(Collected data)

########################################

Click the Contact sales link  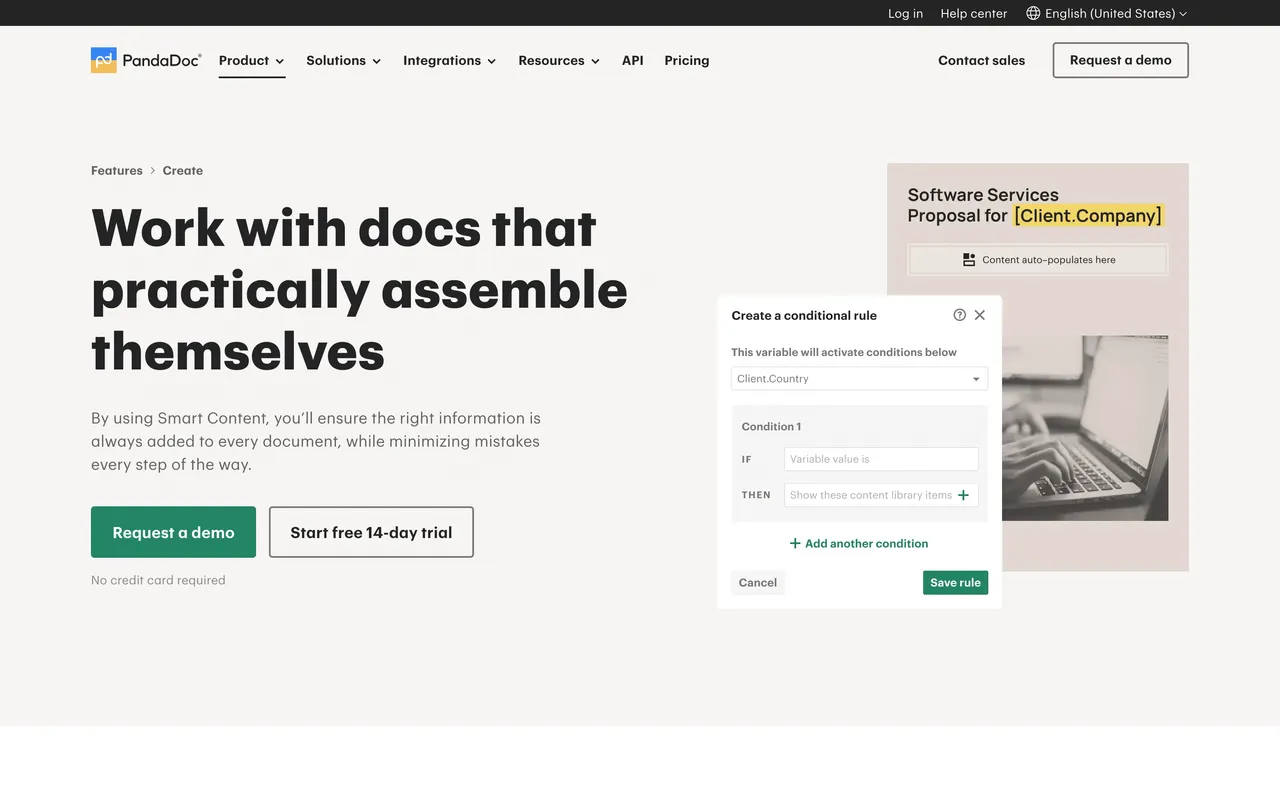pos(981,60)
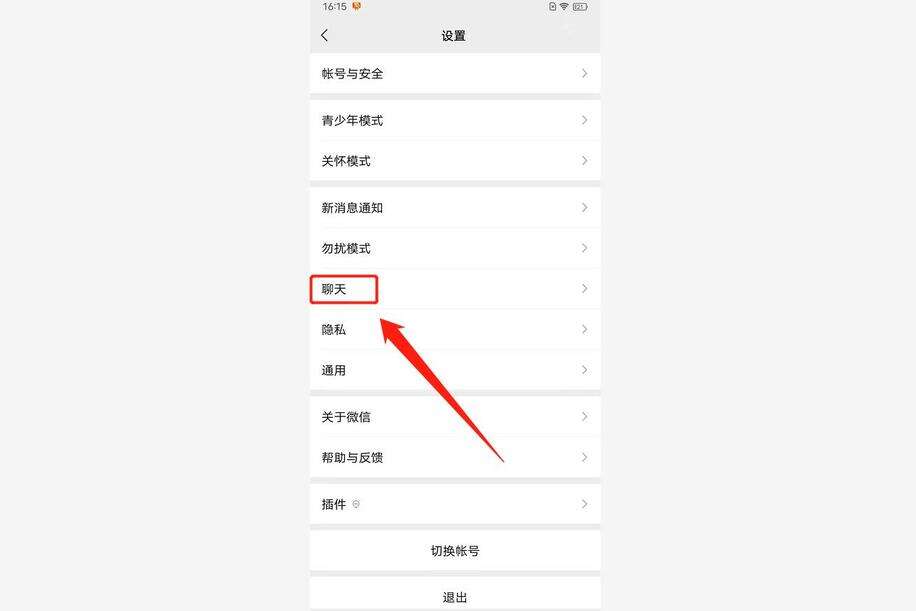
Task: Open 青少年模式 option
Action: tap(455, 120)
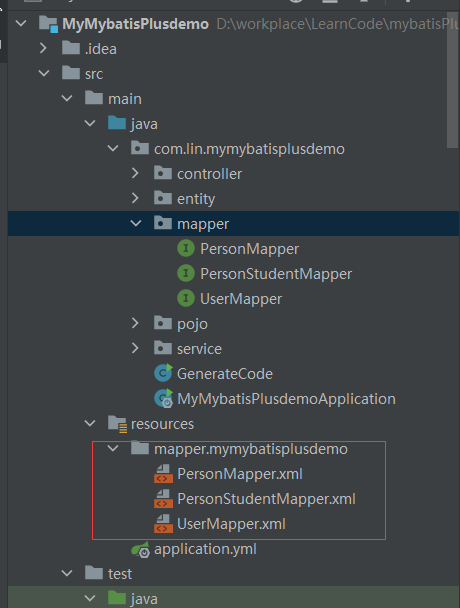Click the resources folder icon

coord(117,424)
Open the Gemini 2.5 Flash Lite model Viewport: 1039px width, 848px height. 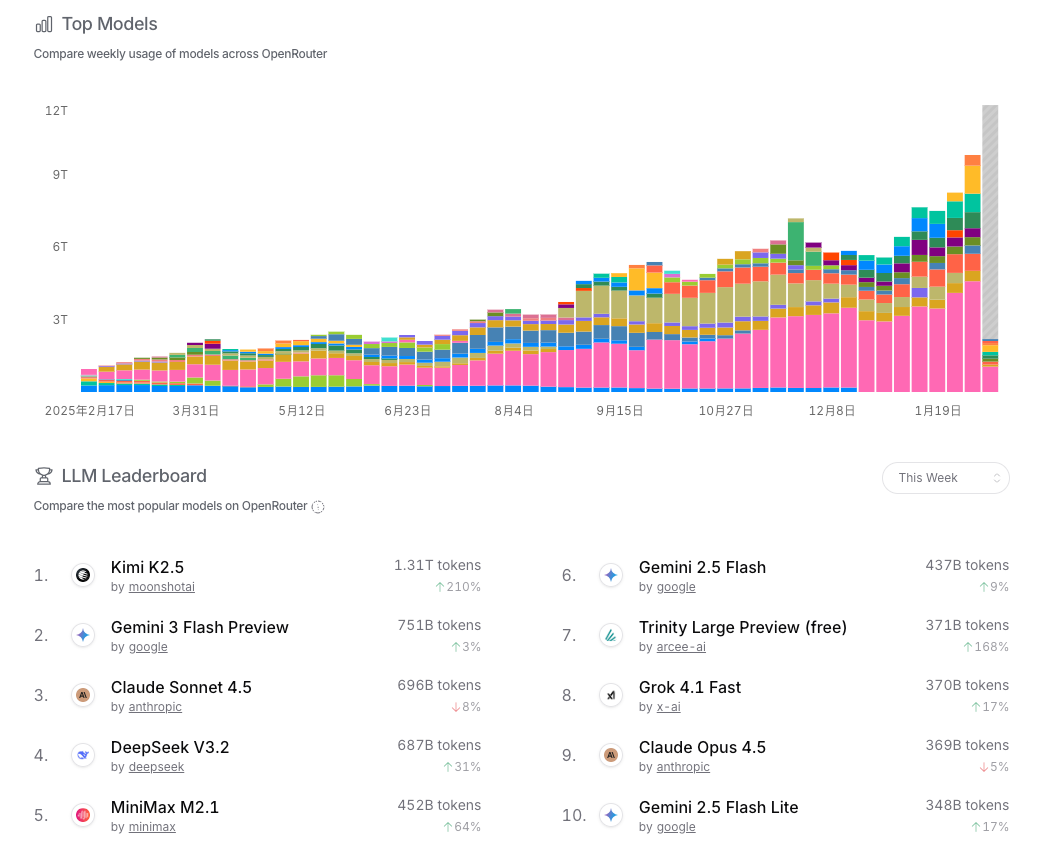pos(718,808)
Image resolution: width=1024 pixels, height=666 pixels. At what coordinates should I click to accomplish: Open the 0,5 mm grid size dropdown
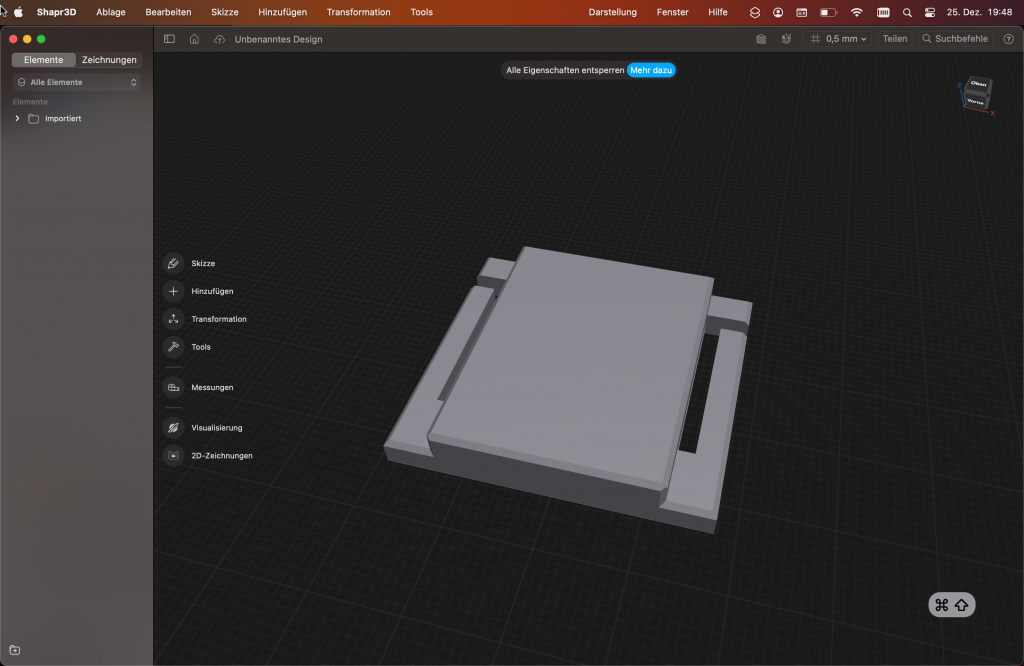tap(839, 39)
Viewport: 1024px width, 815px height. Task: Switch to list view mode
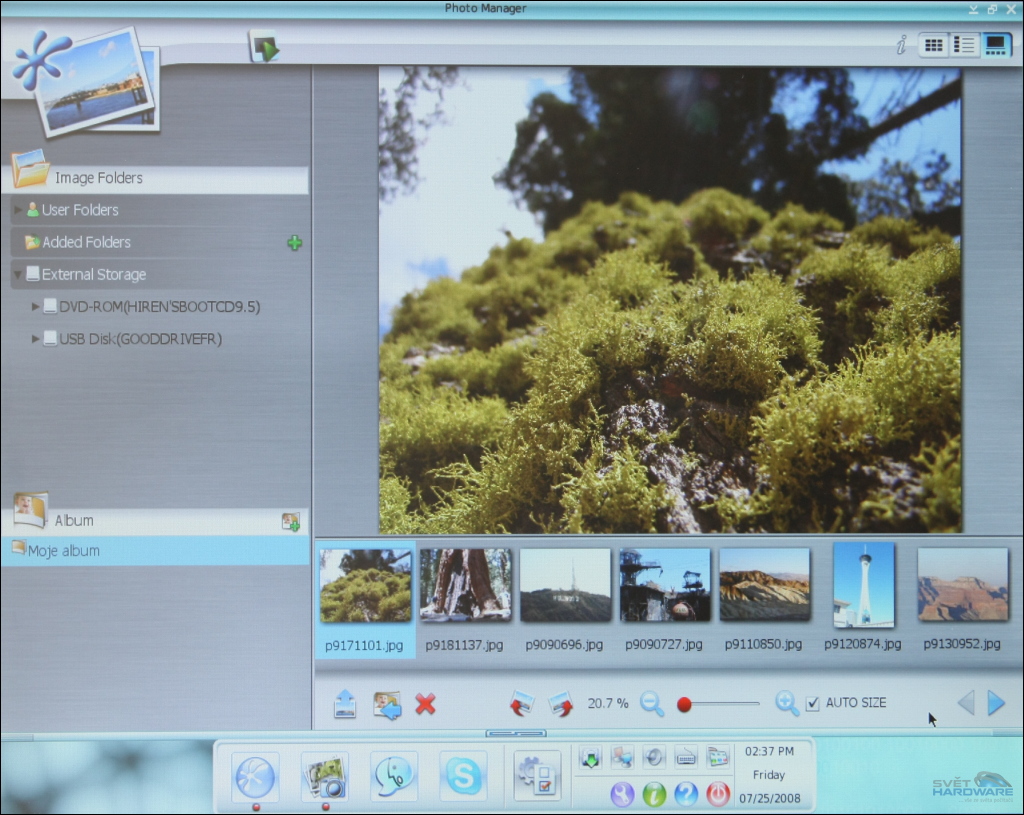pos(964,45)
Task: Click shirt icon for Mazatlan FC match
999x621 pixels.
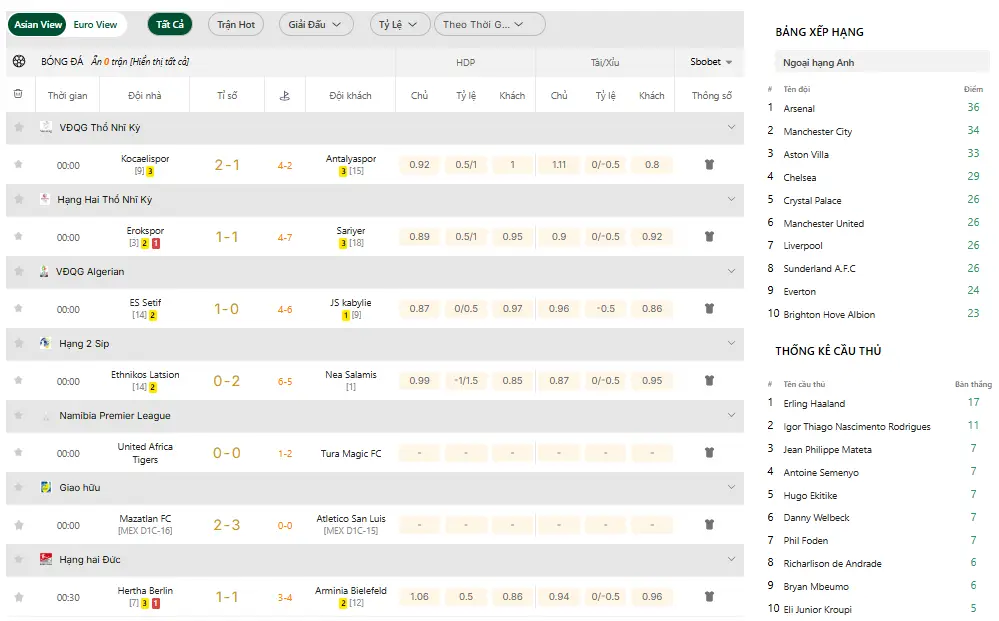Action: tap(710, 525)
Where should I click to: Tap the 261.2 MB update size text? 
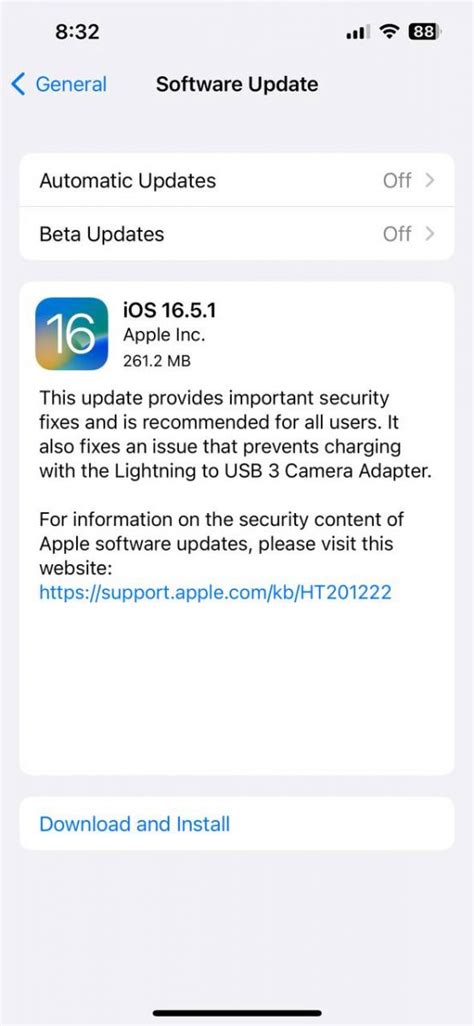[157, 361]
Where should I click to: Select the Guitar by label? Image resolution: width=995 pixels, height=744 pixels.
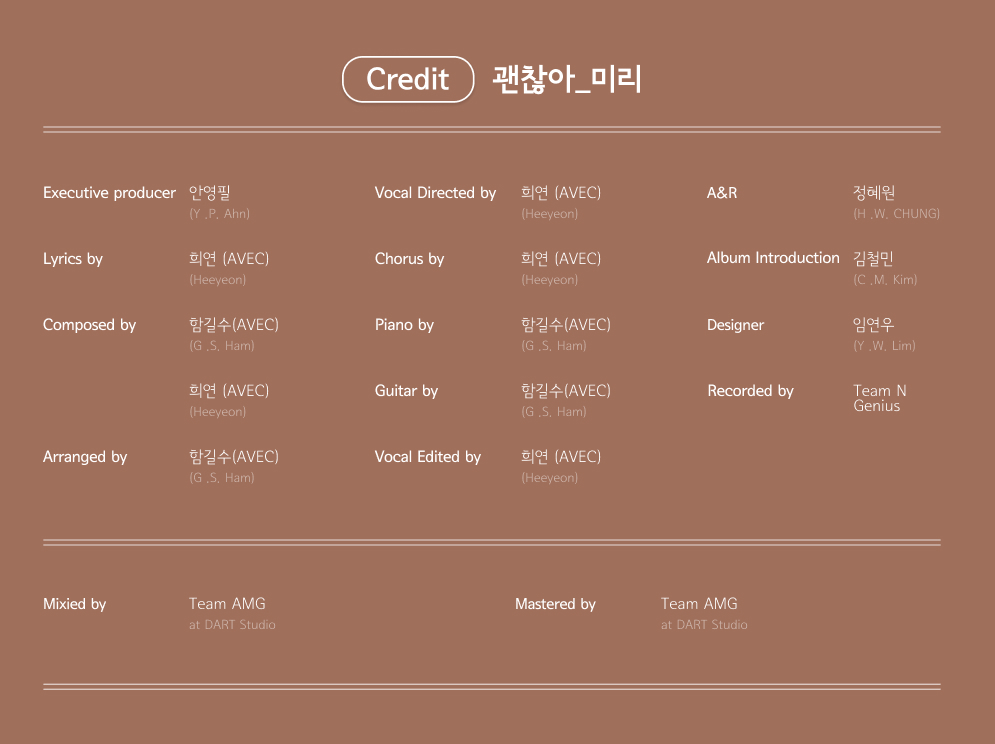[406, 391]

########################################

> [What the exercise asks]: Please transcribe word for word the lines from the one bearing "Task: Click shirt icon for Mazatlan FC match" through the last line of the records above, omitting the pictures.

> [Output for this exercise]:
Task: Click shirt icon for Mazatlan FC match
999x621 pixels.
Action: tap(710, 525)
Where should I click to: Tap the 261.2 MB update size text? 
[157, 361]
Where should I click to: Select the Guitar by label? Image resolution: width=995 pixels, height=744 pixels.
[406, 391]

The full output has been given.